Please rewrite the items from the line with "Select the 有过消息的群聊数" up to and including the line with "click(287, 146)", keeping the requests unchanged and shifting every coordinate in the answers by adding 45 to it.

**Task material:**
──────
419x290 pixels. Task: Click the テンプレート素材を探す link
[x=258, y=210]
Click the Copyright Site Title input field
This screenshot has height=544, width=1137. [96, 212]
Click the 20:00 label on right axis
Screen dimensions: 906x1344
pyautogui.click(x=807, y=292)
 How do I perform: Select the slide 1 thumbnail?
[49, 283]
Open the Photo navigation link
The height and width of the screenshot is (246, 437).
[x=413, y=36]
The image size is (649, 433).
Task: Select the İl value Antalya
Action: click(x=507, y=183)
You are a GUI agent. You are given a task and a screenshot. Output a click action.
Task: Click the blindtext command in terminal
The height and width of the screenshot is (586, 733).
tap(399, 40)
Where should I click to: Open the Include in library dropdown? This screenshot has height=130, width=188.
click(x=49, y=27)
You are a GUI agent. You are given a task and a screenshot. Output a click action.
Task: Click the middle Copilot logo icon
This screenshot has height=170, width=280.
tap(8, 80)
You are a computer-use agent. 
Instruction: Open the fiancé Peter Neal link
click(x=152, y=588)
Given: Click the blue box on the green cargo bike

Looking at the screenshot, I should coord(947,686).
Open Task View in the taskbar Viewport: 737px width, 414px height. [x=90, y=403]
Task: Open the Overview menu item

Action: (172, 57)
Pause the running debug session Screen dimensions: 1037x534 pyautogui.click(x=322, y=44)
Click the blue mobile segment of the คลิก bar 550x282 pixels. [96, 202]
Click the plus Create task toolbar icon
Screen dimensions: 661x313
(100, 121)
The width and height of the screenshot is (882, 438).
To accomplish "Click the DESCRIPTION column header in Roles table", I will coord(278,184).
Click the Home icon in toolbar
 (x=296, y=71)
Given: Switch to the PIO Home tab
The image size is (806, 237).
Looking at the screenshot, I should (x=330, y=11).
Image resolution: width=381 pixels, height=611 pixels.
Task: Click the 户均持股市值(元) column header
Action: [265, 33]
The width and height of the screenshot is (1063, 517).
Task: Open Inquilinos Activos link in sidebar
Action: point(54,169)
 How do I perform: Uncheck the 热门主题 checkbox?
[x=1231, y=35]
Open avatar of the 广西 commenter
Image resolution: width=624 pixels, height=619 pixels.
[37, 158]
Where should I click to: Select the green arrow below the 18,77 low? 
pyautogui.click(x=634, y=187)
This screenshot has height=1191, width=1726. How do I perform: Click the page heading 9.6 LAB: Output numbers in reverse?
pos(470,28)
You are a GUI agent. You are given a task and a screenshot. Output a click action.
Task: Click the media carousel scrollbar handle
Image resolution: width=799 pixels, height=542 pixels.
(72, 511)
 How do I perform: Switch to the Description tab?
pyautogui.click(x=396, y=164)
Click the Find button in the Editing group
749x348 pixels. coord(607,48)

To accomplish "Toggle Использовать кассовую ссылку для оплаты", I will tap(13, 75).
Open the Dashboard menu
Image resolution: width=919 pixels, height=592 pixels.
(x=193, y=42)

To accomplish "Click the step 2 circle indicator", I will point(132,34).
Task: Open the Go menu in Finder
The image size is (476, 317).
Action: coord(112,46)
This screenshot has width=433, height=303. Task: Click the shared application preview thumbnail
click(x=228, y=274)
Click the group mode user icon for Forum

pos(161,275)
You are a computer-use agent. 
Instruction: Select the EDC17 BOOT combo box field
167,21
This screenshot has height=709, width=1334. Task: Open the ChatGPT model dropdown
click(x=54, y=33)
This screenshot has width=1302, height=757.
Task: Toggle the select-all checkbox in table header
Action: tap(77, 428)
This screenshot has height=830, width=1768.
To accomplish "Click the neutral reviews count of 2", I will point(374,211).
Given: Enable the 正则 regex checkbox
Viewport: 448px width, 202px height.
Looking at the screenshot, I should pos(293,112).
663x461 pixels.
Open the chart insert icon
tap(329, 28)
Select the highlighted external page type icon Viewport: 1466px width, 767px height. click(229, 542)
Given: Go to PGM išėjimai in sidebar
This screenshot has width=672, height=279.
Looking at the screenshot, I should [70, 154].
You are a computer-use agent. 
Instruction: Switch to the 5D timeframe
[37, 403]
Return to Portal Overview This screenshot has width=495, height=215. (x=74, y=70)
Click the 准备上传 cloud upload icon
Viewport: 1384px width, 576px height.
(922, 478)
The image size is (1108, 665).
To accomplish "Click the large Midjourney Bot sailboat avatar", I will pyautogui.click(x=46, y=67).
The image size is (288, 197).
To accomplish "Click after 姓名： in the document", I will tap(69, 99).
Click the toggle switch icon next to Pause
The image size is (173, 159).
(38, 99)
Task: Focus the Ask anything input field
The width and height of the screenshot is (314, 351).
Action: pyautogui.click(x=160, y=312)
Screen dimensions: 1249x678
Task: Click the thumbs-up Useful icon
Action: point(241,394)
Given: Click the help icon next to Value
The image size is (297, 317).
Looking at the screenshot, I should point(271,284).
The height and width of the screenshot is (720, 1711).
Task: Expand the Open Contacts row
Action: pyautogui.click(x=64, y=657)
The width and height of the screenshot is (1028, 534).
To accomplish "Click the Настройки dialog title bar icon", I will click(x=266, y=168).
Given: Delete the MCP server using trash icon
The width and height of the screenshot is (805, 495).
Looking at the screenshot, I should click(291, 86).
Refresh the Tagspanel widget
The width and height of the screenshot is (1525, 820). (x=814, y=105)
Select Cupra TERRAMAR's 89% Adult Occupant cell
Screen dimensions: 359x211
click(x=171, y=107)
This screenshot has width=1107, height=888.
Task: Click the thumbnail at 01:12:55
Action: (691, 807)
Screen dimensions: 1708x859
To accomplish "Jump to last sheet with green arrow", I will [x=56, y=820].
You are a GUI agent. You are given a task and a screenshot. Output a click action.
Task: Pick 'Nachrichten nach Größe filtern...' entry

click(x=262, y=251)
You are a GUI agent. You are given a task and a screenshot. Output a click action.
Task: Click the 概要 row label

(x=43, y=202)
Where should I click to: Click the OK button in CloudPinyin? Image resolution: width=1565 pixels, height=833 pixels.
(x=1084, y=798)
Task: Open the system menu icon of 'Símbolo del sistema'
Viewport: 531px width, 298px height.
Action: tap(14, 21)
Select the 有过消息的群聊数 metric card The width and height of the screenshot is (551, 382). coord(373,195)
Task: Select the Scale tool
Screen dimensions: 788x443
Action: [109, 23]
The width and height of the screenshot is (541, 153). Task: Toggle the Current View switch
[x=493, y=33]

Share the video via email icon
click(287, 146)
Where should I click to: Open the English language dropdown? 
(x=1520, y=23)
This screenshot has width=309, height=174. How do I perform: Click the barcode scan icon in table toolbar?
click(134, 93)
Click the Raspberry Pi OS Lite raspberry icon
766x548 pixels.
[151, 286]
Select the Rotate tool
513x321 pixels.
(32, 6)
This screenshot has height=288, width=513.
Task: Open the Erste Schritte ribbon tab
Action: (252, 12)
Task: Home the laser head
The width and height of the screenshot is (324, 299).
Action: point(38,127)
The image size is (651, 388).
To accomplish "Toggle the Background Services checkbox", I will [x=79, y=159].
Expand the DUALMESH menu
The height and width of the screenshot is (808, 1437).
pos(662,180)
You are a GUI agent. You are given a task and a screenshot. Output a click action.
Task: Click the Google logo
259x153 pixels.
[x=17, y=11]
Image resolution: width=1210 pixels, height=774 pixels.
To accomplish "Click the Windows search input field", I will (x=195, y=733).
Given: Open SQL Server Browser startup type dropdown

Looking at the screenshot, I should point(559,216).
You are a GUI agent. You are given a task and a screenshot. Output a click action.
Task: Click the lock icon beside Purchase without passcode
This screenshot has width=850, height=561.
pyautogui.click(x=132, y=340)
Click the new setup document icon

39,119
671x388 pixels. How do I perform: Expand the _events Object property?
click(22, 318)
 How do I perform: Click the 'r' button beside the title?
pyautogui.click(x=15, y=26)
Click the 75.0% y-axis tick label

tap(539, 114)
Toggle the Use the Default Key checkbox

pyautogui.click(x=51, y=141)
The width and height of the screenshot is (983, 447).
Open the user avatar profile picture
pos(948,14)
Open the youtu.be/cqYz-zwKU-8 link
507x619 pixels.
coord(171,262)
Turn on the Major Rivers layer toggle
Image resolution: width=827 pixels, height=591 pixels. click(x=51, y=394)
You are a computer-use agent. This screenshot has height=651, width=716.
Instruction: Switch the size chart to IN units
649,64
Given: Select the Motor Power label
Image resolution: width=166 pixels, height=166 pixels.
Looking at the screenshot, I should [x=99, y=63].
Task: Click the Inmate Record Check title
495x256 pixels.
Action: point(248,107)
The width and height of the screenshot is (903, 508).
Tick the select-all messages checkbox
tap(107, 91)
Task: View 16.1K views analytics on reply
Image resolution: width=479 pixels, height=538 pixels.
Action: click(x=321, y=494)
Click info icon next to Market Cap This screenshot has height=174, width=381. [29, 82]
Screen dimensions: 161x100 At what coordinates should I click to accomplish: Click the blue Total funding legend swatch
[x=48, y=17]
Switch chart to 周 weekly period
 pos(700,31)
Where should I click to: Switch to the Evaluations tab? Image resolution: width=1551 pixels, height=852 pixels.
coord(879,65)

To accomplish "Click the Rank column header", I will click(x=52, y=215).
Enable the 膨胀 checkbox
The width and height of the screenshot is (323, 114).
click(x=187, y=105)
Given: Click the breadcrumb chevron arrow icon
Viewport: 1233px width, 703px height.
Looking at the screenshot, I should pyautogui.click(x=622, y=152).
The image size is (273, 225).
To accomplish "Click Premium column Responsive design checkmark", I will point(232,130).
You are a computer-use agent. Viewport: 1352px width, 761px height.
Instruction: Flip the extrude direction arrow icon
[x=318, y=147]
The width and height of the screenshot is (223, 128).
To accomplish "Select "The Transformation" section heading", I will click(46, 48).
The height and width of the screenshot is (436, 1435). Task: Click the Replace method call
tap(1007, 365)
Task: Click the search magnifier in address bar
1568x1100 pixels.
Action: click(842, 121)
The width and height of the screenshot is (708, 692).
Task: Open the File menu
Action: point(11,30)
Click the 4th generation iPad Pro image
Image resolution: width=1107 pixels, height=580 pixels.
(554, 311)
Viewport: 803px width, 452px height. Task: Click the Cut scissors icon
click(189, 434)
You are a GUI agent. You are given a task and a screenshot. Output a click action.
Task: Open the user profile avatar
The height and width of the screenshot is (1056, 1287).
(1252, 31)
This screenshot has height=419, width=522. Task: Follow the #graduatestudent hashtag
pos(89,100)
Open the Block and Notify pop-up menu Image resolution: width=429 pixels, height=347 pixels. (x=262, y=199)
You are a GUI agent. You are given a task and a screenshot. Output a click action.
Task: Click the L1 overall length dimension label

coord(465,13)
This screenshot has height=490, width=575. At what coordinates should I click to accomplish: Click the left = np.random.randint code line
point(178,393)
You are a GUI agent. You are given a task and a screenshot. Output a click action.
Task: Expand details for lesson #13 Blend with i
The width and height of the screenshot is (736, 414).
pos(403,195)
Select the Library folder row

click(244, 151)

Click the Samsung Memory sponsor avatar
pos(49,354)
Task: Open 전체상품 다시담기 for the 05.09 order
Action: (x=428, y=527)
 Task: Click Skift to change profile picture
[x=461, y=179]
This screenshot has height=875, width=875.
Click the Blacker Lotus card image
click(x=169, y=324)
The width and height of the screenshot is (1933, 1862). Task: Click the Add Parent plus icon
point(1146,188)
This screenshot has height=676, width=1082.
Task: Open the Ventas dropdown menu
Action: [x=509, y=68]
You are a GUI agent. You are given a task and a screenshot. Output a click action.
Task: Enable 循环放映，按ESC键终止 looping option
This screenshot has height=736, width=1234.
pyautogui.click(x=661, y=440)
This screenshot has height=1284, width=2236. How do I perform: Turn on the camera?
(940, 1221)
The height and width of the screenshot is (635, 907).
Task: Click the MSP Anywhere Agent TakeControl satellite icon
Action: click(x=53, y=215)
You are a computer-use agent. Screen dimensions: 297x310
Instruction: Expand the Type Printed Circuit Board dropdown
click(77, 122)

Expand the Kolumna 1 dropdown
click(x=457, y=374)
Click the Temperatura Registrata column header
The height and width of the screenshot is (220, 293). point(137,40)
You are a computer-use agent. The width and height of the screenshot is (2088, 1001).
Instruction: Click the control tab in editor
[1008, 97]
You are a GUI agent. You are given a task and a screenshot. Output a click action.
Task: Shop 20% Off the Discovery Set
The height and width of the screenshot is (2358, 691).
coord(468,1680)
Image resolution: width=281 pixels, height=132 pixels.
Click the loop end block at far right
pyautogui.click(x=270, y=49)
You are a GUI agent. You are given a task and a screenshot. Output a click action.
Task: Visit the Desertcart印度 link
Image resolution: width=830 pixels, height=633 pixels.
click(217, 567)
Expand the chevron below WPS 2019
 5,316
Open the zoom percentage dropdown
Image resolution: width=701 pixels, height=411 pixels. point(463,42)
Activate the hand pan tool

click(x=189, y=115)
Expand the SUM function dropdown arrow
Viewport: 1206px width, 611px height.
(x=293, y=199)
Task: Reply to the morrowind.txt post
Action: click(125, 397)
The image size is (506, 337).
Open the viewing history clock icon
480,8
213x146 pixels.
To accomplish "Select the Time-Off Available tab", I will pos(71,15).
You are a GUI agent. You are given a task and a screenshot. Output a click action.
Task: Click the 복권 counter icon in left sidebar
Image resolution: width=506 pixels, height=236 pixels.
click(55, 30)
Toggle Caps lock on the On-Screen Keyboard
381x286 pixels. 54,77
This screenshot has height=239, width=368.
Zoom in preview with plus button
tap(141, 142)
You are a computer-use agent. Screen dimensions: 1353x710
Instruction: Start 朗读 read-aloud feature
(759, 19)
──────
**Completed exercise:**
Select the 有过消息的群聊数 metric card The width and height of the screenshot is (551, 382). coord(418,240)
Task: Select the Scale tool
Screen dimensions: 788x443
Action: [154, 68]
The width and height of the screenshot is (541, 153). Task: Toggle the Current View switch
[x=538, y=78]

Share the video via email icon
click(332, 191)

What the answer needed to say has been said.